Production scientifiques et engagement militant:
En tant que chercheur, le professeur en physique a eu une production intellectuelle intense. Il a, entre autres, publié : L’Éducation en Afrique, Paris, Maspéro, 1964, 400 pages, un livre dans lequel il développe l’idée de la nécessité de reformer les systèmes éducatifs des pays africains, systèmes hérités de la colonisation et qui laissaient (qui laissent aujourd’hui encore) largement de côté la culture africaine. Une éducation totalement déconnectée de nos réalités et destinée à produire plutôt des subalternes de l’administration que des véritables esprits critiques orientés vers la recherche. Partant des spécificités de l’éducation traditionnelle africaine et des besoins immenses du continent, son ouvrage recommande et propose une éducation ouverte pour mettre en place un système éducatif innovant réconciliant tradition et modernité. Un système éducatif qui métrait l’accent sur ce que nous sommes plutôt que sur ce que les autres pensent de nous. Il y évoque et soutient également l’idée, alors controversée, de l’enseignement en langues locales, sans tomber cependant dans les simplifications extrêmes et irréalistes. Il est aujourd’hui ahurissant de voir à quel point ce livre est d’actualité. Un autre livre qu’il a produit est celui intitulé L’énergie solaire dans les pays africains, Présence africaine, 1964. à ces ouvrages s’ajoutent ses thèses et autres publications. Ce sont essentiellement :
« Étude théorique et expérimentale de la répartition de l’énergie du rayonnement concentré dans le plan focal de miroirs paraboliques précis », première thèse de doctorat, Paris, 1967 ; « Étude théorique de caractéristiques optiques (réflexion, absorption, transmission) d’un système de lames diélectriques : application à l’étude de la captation du rayonnement solaire par des dispositifs utilisant l’effet de serre et à la polarisation de la lumière par réfraction dans le cas de lames à pouvoir absorbant non négligeable », deuxième thèse de doctorat, Paris, 1967 ; des articles et communications scientifiques : « nouveaux résultats expérimentaux relatifs à la courbe de répartition de l’énergie du rayonnement concentré dans le plan focal de miroirs paraboliques précis de type projecteur » de D.C.A.C.R., Acad. Sciences, Paris, 1966, Th., 263 pages ; « Justification théorique des résultats expérimentaux relatifs à la répartition de l’énergie concentrée dans le plan focal de miroirs paraboliques précis », C.R. Hebdomadaire séance Académie de Sciences de Paris , 1966 ;
« Analyse des particularités du fonctionnement des radiomètres thermoélectriques à disques récepteurs absorbants en régime permanent et variable », Revue générale de thermique, vol. VII, n° 74, février 1968 et bien d’autres publications.

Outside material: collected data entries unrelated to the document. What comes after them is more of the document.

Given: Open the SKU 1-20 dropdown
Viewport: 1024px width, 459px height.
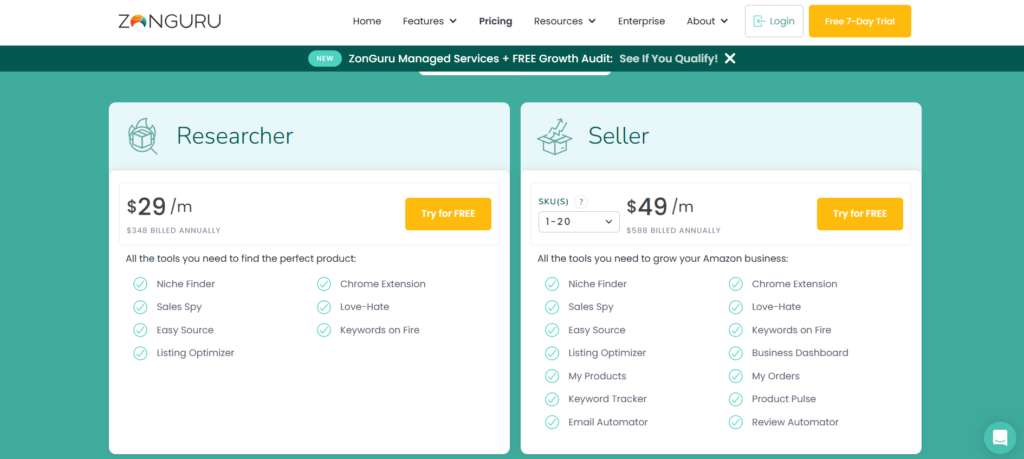Looking at the screenshot, I should point(579,221).
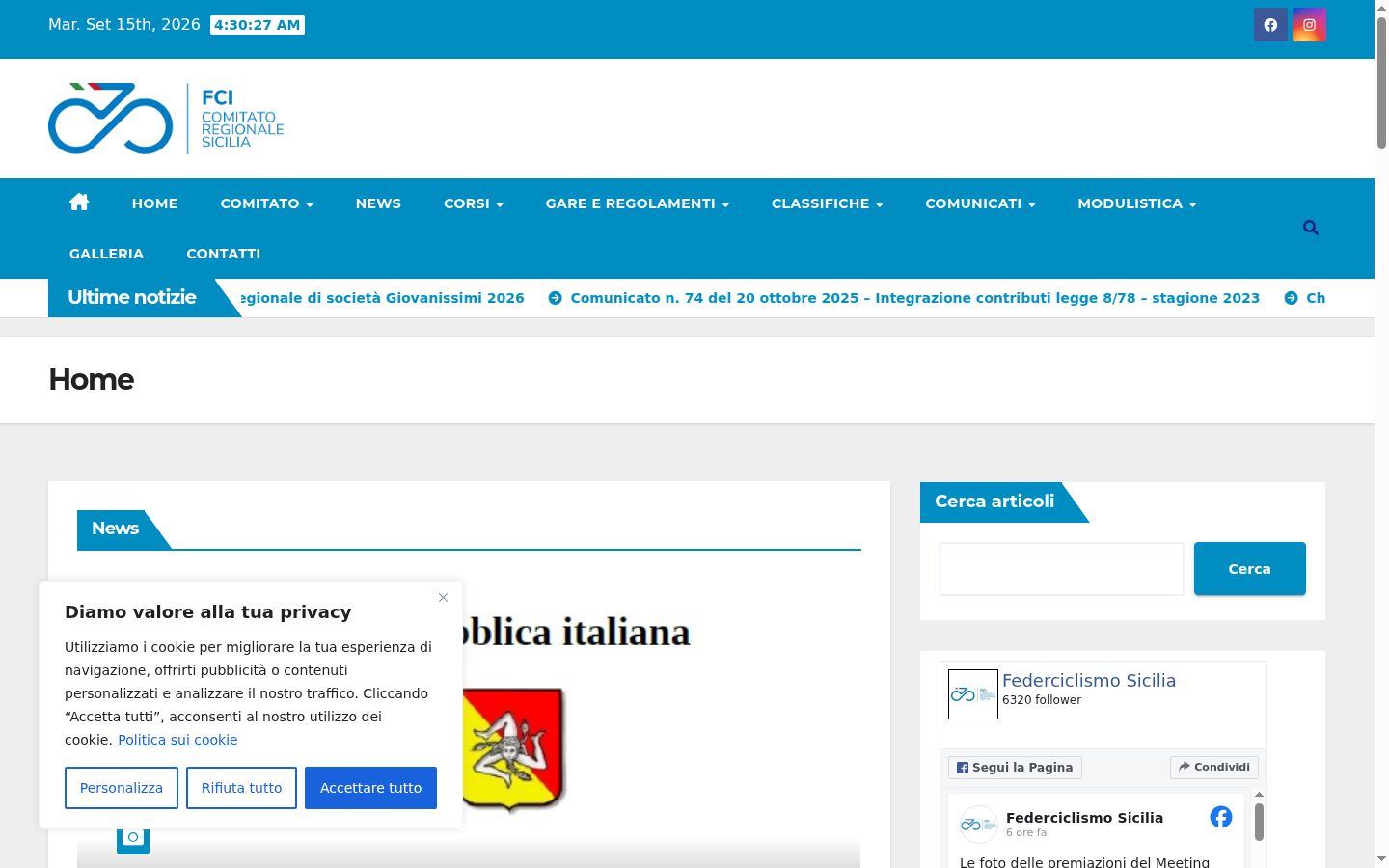This screenshot has width=1389, height=868.
Task: Open the Classifiche dropdown
Action: (x=827, y=203)
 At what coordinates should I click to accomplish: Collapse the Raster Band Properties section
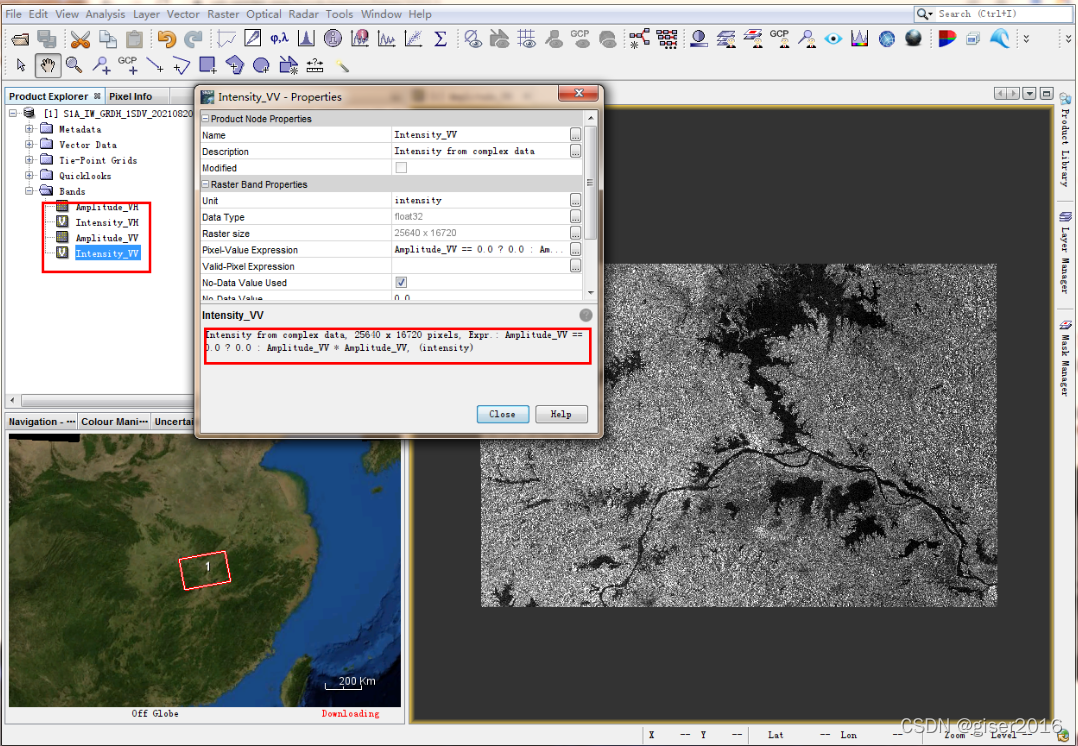click(205, 185)
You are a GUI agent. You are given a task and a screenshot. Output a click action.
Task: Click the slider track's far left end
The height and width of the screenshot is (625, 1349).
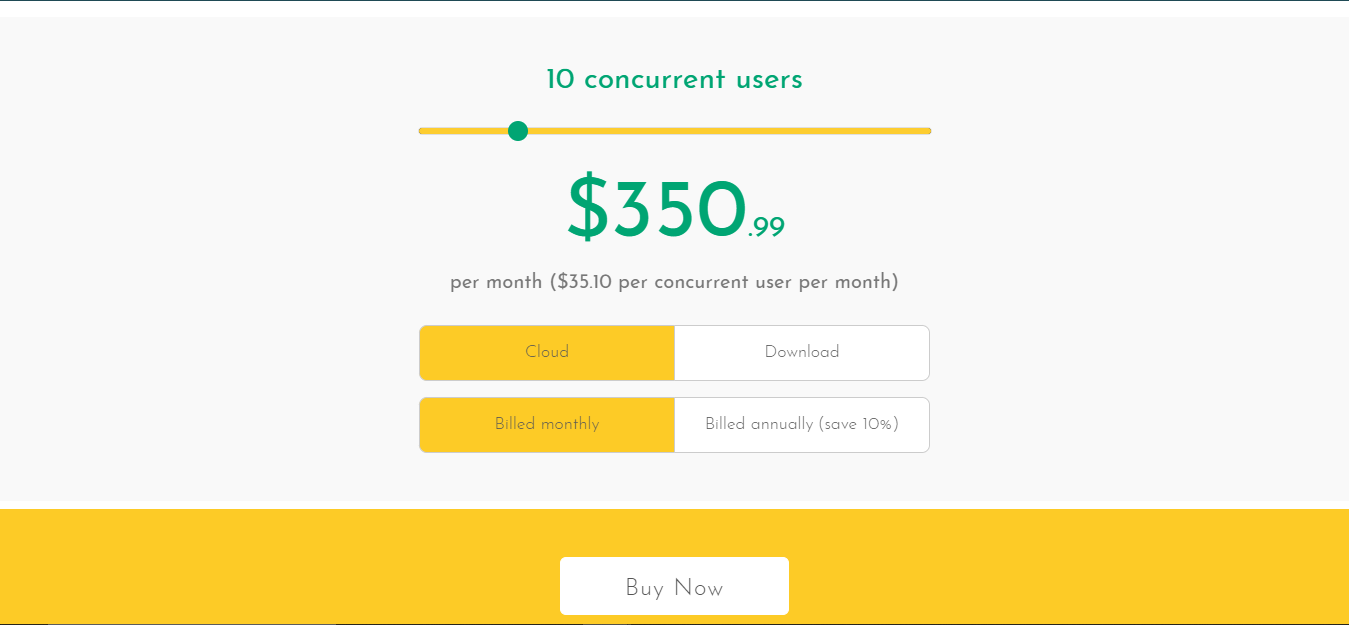(x=422, y=131)
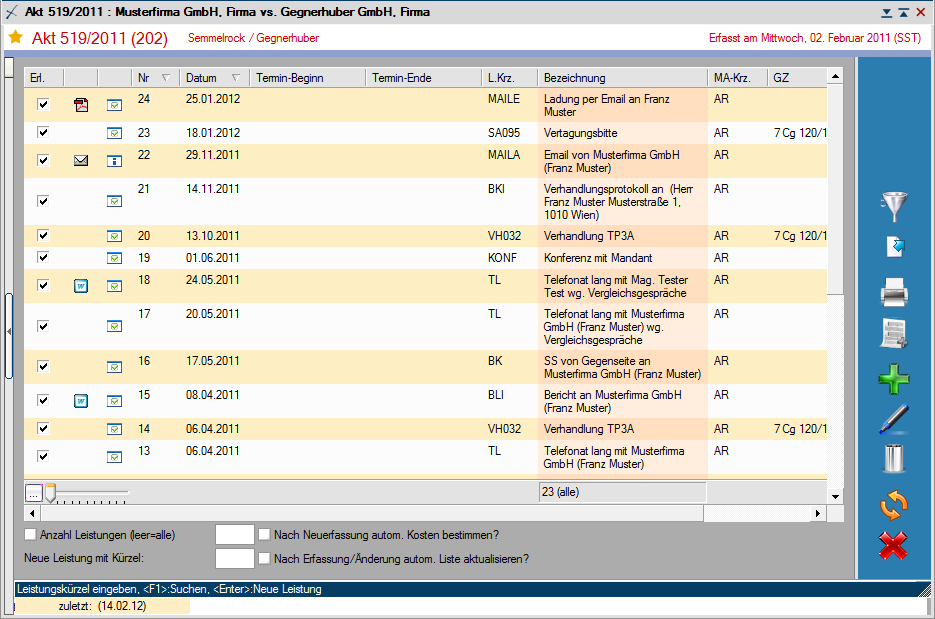Toggle Erl. checkbox for entry 23
This screenshot has height=619, width=935.
pos(43,132)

Le professeur Abdou Moumouni, en plus d’être un scientifique chevronné était également un homme engagé pour la cause des africains et contre le colonialisme sous toutes ses formes. Étudiant, il était déjà un militant très engagé. Il fut membre fondateur de la Fédération des Étudiants d’Afrique Noire en France (FEANF) et membre fondateur du Parti Africain de l’Indépendance (PAI). Mais le combat politique d’Abdou Moumouni ne s’est pas limité au mouvement associatif estudiantin. Il a reçu de l’éducation de ses parents et de sa formation deux traits fondamentaux de son caractère qui furent une constante tout au long de sa vie : la rigueur et la mystique du travail. La mystique du travail renfermait chez lui deux aspects : le dépassement de soi et le travail comme action politique. Et en 1958 lors du referendum sur la constitution française devant aboutir à la mise en place de la communauté franco-africaine, il soutiendra publiquement le « NON » retentissant de la Guinée conduisant à l’indépendance de cette dernière.

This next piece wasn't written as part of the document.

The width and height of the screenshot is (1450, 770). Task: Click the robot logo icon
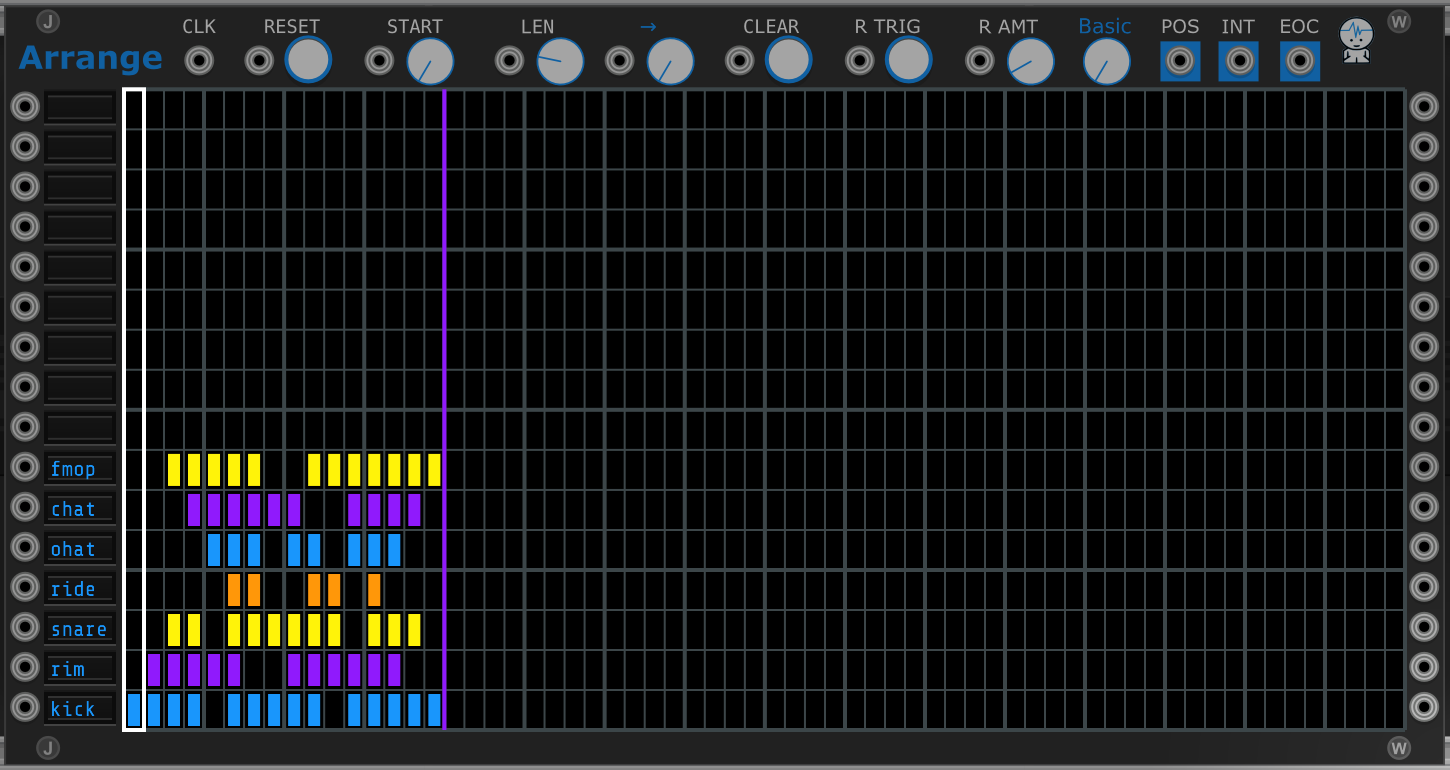(1356, 41)
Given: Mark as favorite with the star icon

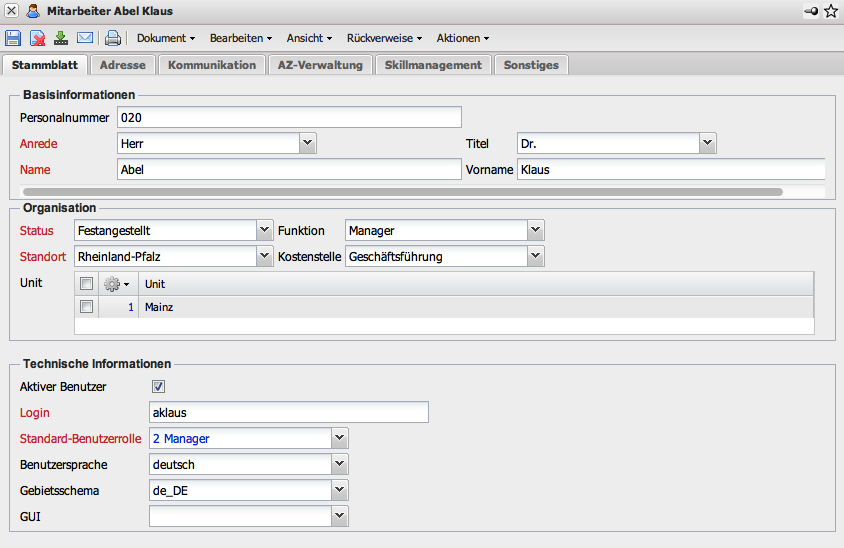Looking at the screenshot, I should (830, 11).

Eminent scientifique il était aussi un modèle sur plusieurs plans. Ainsi, alors qu’à de multiples reprises on lui proposa de travailler dans des laboratoires occidentaux, il avait choisi de servir là où personne de son rang ne voulait aller : l’Afrique. C’est donc à partir de l’Afrique qu’il a voulu apporter sa pierre à la recherche au service de l’humanité. C’est ce qui explique que l’illustre scientifique ait obtenu plusieurs distinctions honorifiques, certaines à titre post mortem. Ainsi dès 1992, soit un an après sa mort intervenue le 7 avril 1991, l’université de Niamey sera rebaptisée pour porter désormais le nom du père de l’énergie solaire. Il aura également durant sa vie, obtenu les distinctions honorifiques suivantes :
Commandeur de l’Ordre national du Niger,Officier des Palmes académiques du Niger, le prix « Guinness Awards for scientific achievement », Diplôme de la médaille d’or de l’Organisation mondiale de la propriété intellectuelle etc.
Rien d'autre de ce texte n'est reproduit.